## [EXERCISE GOAL]
Copy each entry verbatim, excluding its images.
[TASK DATA]
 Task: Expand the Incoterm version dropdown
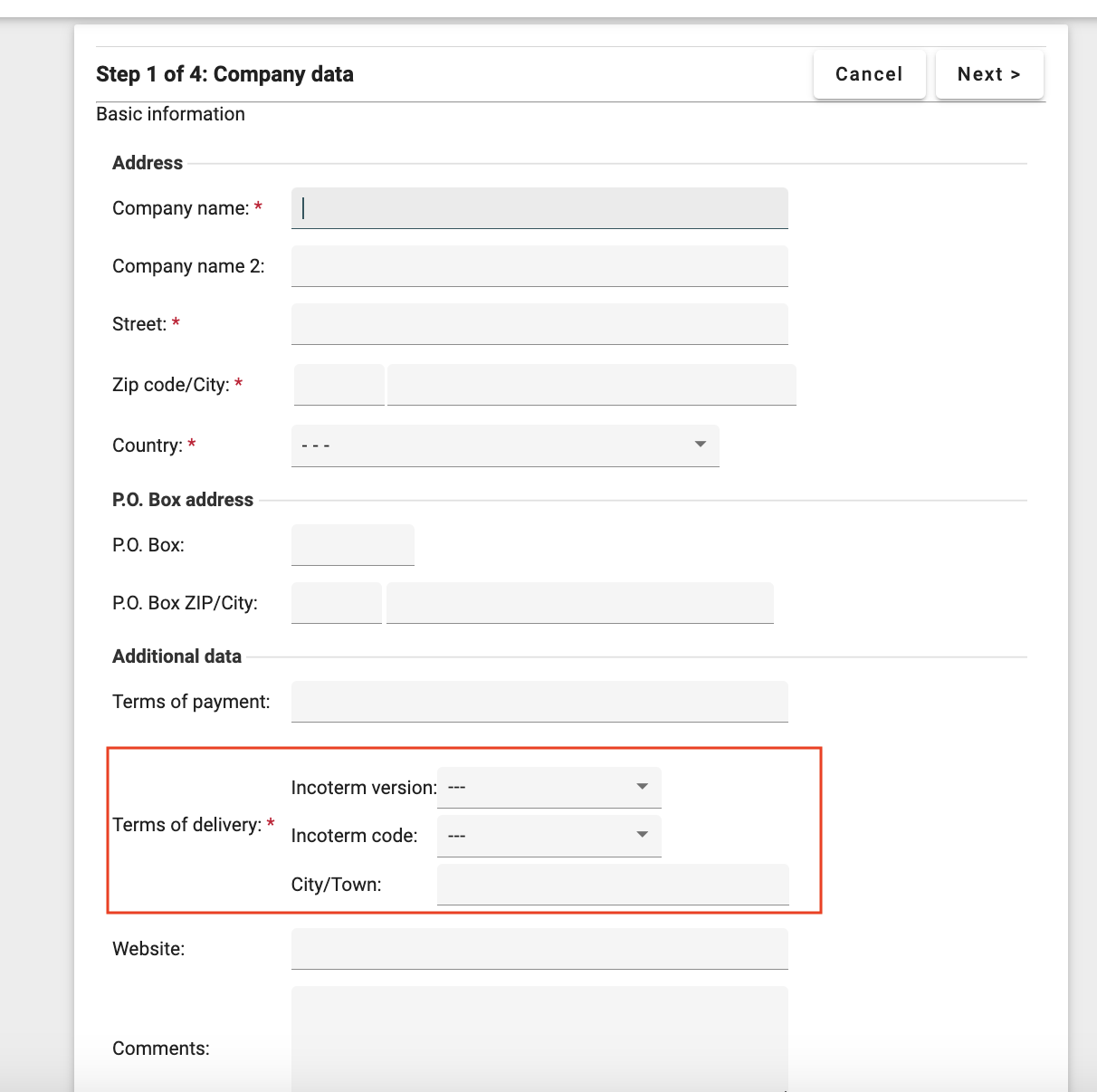point(548,787)
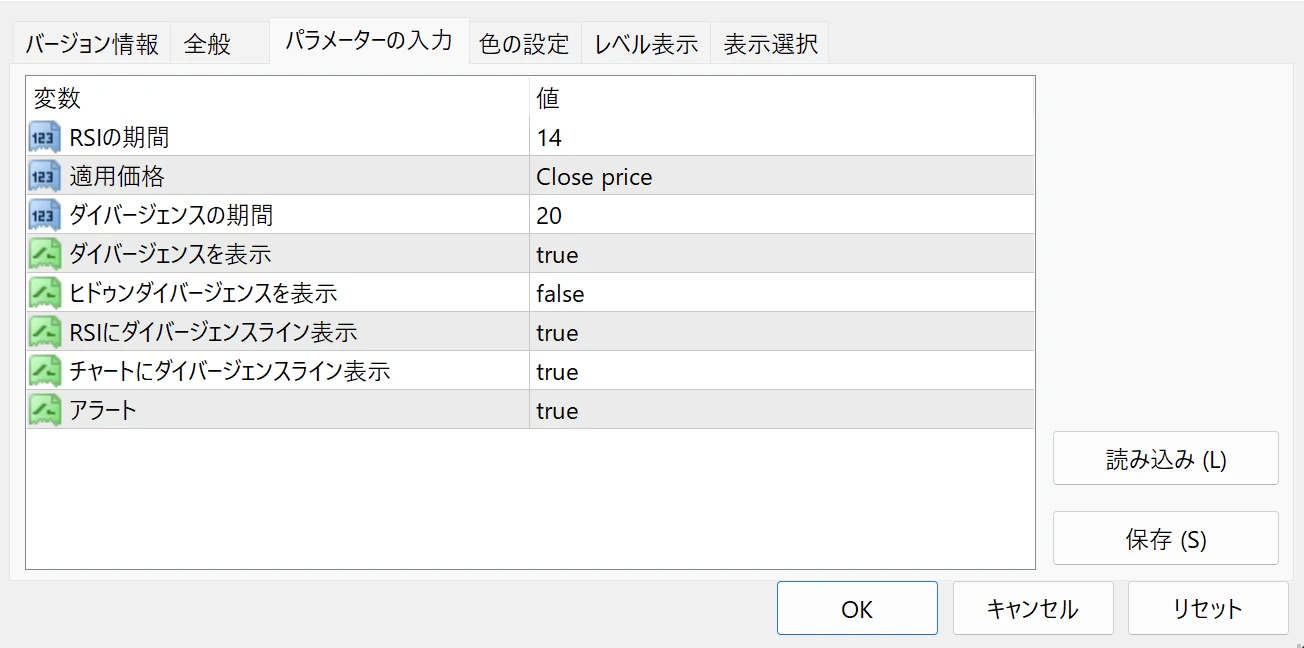Open the レベル表示 tab

click(x=646, y=44)
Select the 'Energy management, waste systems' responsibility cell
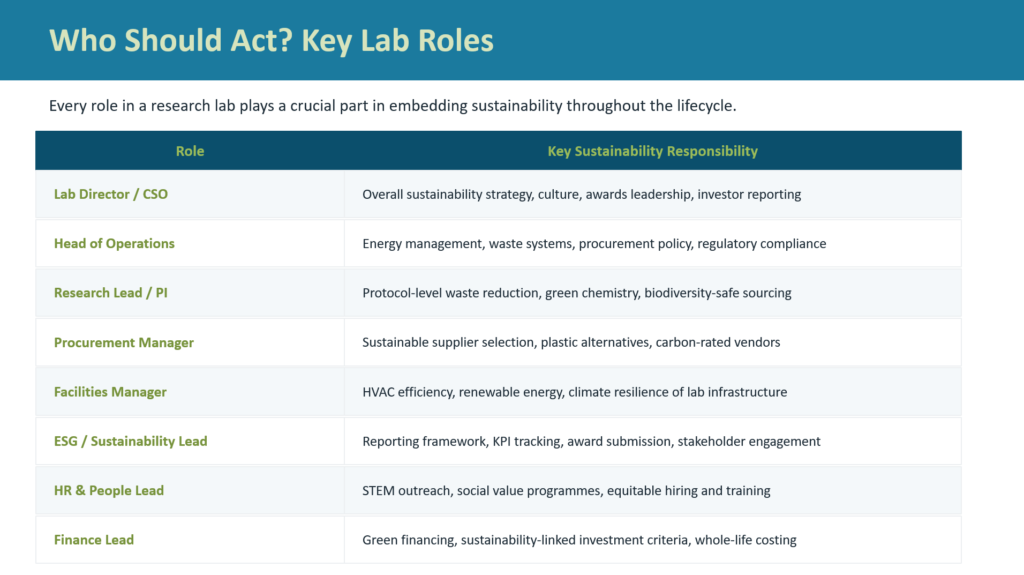Image resolution: width=1024 pixels, height=575 pixels. [652, 243]
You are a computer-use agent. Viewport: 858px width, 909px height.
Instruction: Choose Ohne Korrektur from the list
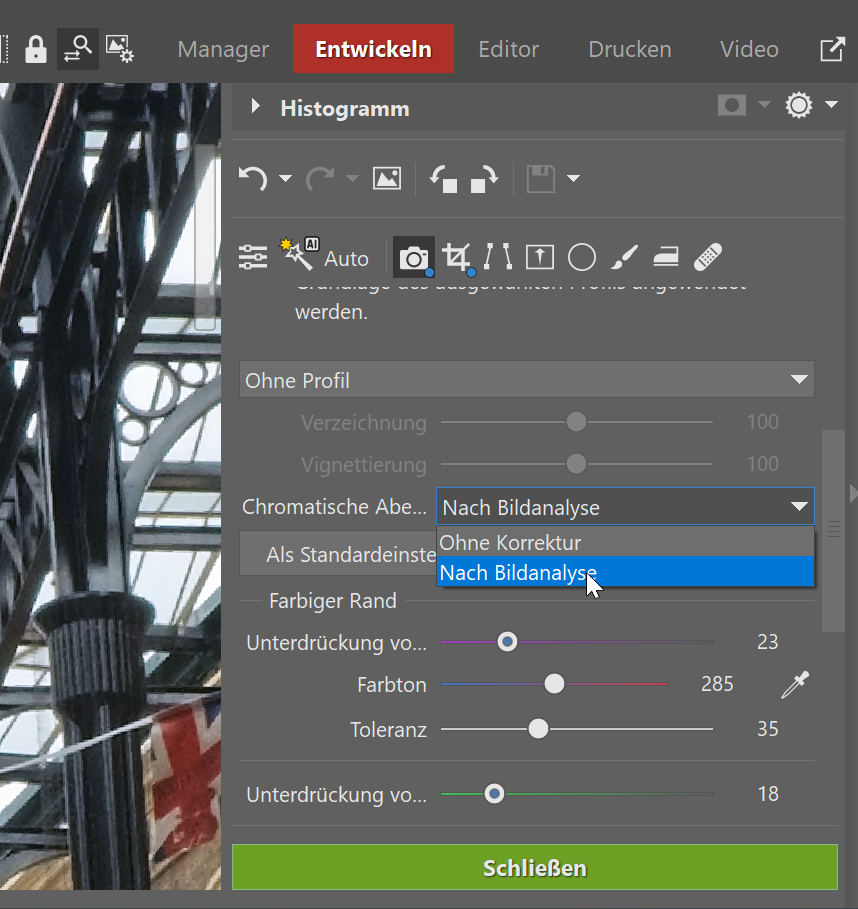[x=510, y=542]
[/TASK DATA]
## [TASK ANSWER]
 Task: Expand the Incoterm version dropdown
point(548,787)
Open the レベル表示 tab

click(x=646, y=44)
Select the 'Energy management, waste systems' responsibility cell
Image resolution: width=1024 pixels, height=575 pixels. [652, 243]
You are a computer-use agent. Viewport: 858px width, 909px height.
Instruction: Choose Ohne Korrektur from the list
[x=510, y=542]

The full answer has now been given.